**What you should do**
Rescale the lines starting with the one that contains "Android (451, 534)" and going on through the last line of the rows, writing only those lines out again in full. Multiply every click coordinate by 0.35 and round each result to a whole number, with halves rounding up.

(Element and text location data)
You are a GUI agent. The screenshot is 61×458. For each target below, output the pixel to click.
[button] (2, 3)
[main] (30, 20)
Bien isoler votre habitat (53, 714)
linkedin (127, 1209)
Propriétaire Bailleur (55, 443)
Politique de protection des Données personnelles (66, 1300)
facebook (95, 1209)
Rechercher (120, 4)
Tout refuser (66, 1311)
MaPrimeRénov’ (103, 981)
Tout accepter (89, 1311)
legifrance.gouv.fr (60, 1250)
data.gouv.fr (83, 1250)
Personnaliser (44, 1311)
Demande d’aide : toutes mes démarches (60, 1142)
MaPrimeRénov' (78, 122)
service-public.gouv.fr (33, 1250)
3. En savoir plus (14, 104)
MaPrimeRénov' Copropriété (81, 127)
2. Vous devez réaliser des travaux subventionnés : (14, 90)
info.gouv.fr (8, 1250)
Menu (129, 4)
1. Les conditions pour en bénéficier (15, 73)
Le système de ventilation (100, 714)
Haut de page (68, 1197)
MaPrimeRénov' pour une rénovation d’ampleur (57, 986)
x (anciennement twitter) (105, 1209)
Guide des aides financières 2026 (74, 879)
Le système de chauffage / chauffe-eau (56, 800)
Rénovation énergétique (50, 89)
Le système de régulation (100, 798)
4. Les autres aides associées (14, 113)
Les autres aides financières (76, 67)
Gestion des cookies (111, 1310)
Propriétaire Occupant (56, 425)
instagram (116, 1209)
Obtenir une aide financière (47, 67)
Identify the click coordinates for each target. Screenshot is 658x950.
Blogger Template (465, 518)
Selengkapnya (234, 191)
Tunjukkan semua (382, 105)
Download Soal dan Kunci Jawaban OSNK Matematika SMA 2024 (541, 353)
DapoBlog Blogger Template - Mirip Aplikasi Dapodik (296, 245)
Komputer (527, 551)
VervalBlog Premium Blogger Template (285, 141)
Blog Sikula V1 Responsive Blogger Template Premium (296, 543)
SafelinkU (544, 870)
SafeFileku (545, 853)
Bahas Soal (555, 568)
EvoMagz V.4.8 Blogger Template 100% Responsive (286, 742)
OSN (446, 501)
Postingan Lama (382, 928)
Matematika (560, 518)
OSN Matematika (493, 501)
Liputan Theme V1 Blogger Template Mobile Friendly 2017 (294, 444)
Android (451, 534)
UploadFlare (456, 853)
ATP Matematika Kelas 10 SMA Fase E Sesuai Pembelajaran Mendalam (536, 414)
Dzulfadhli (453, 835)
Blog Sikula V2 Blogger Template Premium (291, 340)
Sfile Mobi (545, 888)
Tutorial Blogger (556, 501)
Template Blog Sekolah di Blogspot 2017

**Solution to this task**
Android (158, 187)
UploadFlare (160, 299)
ATP Matematika Kelas 10 SMA Fase E Sesuai Pembelajaran Mendalam (188, 145)
Dzulfadhli (159, 292)
Blog Sikula V2 Blogger Template Premium (102, 119)
Sfile Mobi (191, 311)
Tutorial Blogger (195, 175)
Template Blog Sekolah di Blogspot 2017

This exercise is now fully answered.